Une autre idée m’a aussi beaucoup intéressé car je l’ai déjà entendue dans une autre vie, dans d‘autres circonstances. Besret, au monastère de Boden, a écouté son père supérieur lui enseigner que la vie n’était qu’une question de choix qui s’avèrent définitifs quand on les faits. Ces choix peuvent parfois paraître anodins mais ils conditionnent l’ensemble de notre futur et peut-être aussi celui d’autres. Je me souviens d’avoir entendu la démonstration de cette théorie dans la bouche de l’un des prestataires de services de mon institution qui fournissait aussi certaines prestations à l’Abbaye cistercienne d’Acey, en Franche-Comté. Ce prestataire me confiait qu’il avait eu l‘immense privilège de partager un repas avec le Père Abbé (Don Nivard Bader) de cet abbaye et qu’il lui avait exposé cette théorie qui spécifie que toute notre vie est conditionnée par seulement quelques choix faits à u certain moment. Avec cette lecture, cette conversation qui date des années soixante-dix, je pense, est remontée à ma mémoire…

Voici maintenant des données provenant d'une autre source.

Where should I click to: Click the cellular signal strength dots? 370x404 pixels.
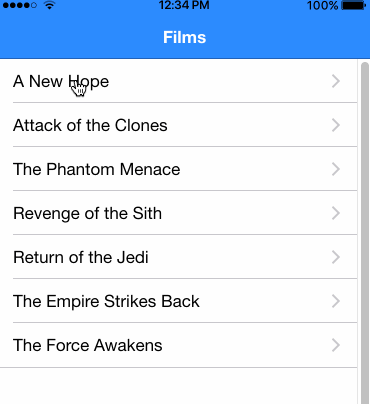pyautogui.click(x=20, y=5)
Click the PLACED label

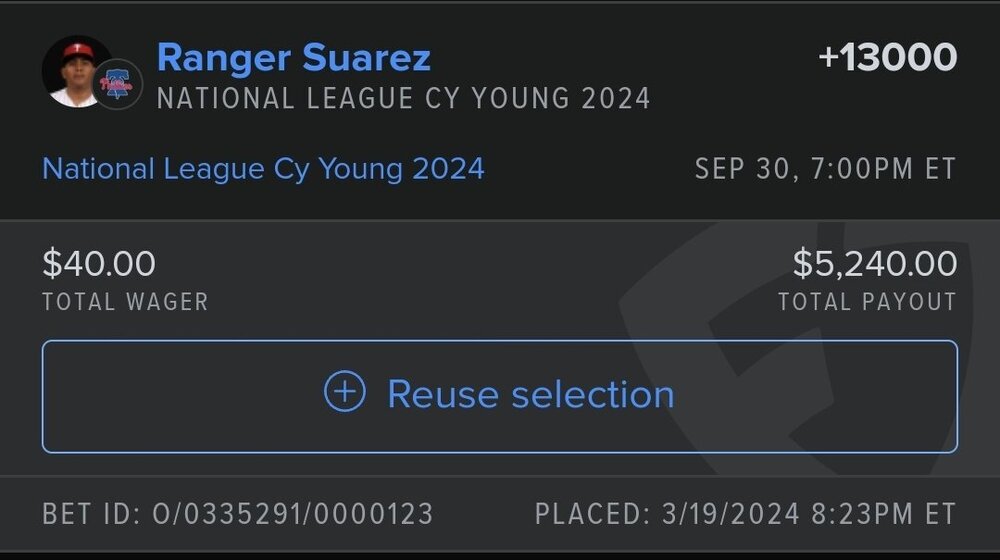tap(592, 514)
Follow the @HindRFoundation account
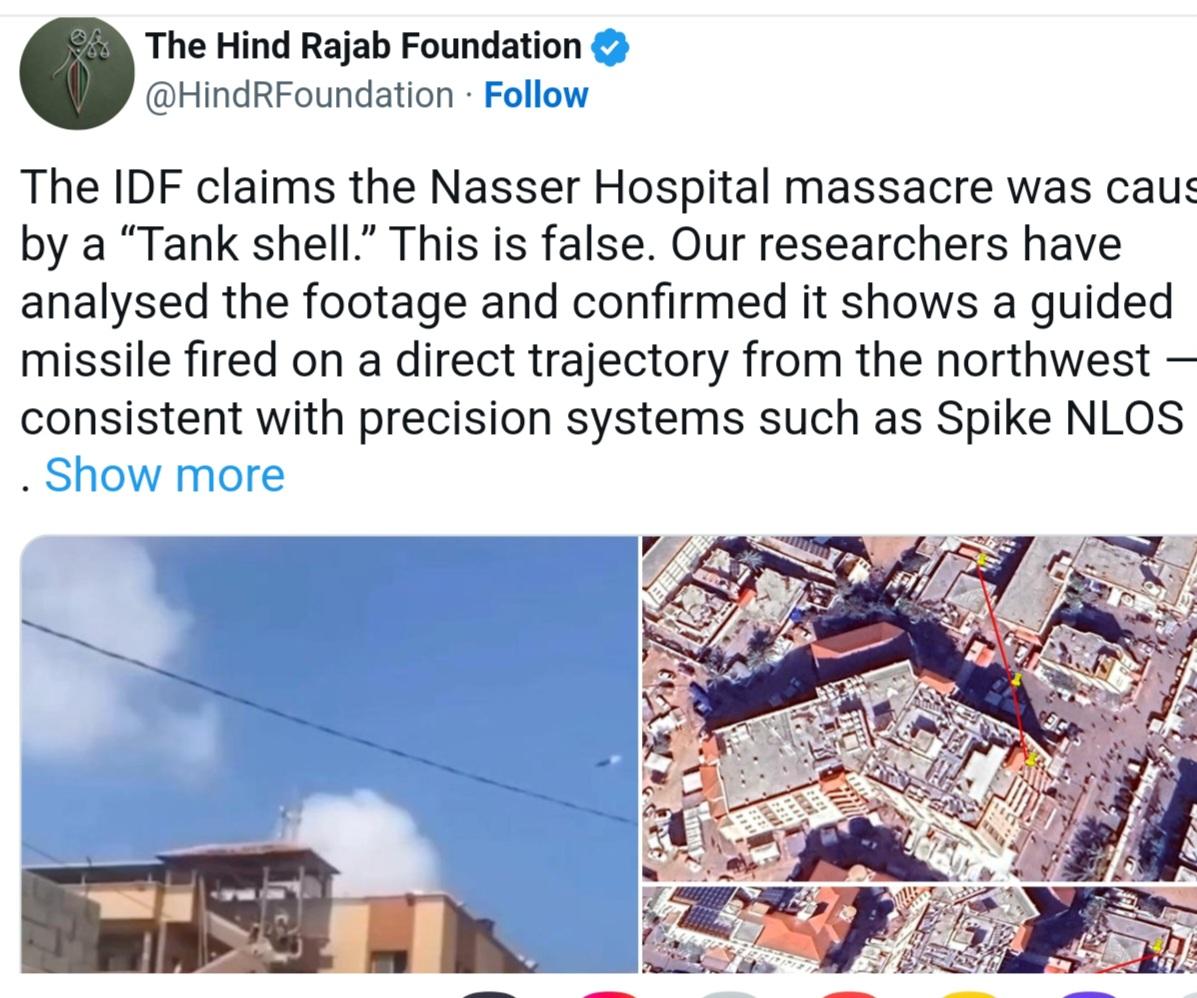1197x998 pixels. (x=536, y=95)
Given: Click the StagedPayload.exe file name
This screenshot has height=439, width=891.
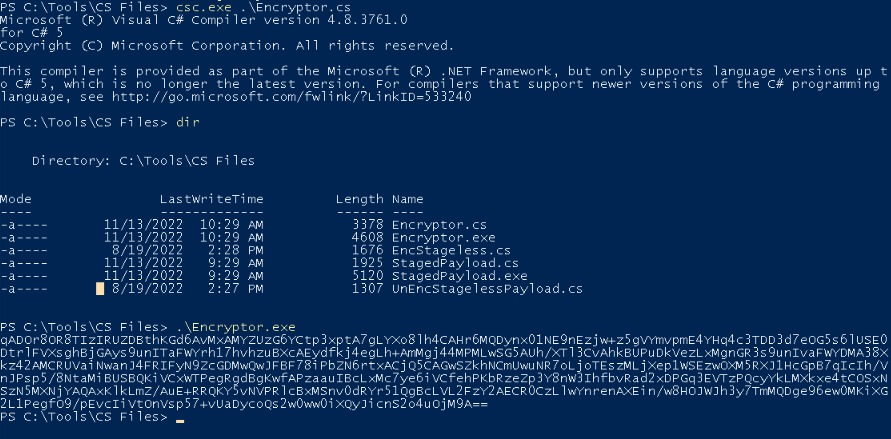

Pour construire une analyse plus complète de ce texte, il faudrait avoir lu celui qu’il commente, le testament spirituel de Bernard Besret, mais quelques grandes idées se dégagent de cette réflexion et de nombreux points sont repris pour en préciser la vision de l’auteur. Je retiendrai particulièrement le doute qu’il manifeste à l’endroit des religions monothéistes, son peu de confiance en la science, les limites de la spiritualité qu’il ressent, ce qu’il l’amène à formuler da théorie d’un univers « Vide plein d’informations ». Ce vide qui pourrait être le monde insondable qu’il se propose de sonder.

Et pour conclure, je citerai Bernard Besret lui-même : « Il n’y a pas de pré-destination « parce qu’il n’y a pas de « pré-existence. Encore une fois, « Il n’y a pas de temps avant le temps ».